9. L'impostazione sull'iter decisionale adottato dalla Corte di merito non è, quindi, condivisibile perchè contrasta con i principi richiamati.

10. Dalle considerazioni che precedono consegue, in accoglimento del motivo di ricorso, la cassazione della sentenza impugnata con rinvio al giudice di seconde cure per il riesame del materiale istruttorie e degli esiti della prova, orale e documentale, alla luce del criterio di ripartizione degli oneri probatori sopra richiamato.

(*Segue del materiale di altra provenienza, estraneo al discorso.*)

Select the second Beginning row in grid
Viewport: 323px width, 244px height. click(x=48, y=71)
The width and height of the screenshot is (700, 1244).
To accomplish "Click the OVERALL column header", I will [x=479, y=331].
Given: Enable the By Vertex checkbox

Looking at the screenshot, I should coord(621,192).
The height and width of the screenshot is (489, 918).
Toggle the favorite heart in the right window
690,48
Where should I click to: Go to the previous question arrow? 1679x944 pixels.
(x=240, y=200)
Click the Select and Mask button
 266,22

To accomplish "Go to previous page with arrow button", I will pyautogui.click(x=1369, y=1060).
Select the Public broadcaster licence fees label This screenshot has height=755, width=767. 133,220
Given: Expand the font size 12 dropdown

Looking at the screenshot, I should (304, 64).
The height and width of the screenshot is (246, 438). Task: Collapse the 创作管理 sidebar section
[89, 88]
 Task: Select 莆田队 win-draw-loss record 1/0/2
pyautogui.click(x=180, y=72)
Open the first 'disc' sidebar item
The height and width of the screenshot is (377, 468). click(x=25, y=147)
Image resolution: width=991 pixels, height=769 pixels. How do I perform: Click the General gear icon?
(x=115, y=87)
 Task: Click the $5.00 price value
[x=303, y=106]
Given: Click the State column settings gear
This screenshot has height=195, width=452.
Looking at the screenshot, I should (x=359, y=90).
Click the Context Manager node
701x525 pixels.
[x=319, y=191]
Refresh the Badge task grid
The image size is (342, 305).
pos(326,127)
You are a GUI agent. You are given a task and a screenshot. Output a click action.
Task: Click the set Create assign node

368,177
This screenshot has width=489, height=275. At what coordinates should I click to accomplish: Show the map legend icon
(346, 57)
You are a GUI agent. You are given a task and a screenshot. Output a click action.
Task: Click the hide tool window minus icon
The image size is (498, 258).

11. Al giudice del rinvio è demandato, altresì, il regolamento delle spese del presente giudizio.

P.Q.M.


La Corte accoglie il ricorso; cassa la sentenza e rinvia alla Corte di appello di Salerno, in diversa composizione, cui demanda di provvedere anche sulle spese del presente giudizio.
Così deciso in Roma, nella Camera di consiglio, il 2 febbraio 2023.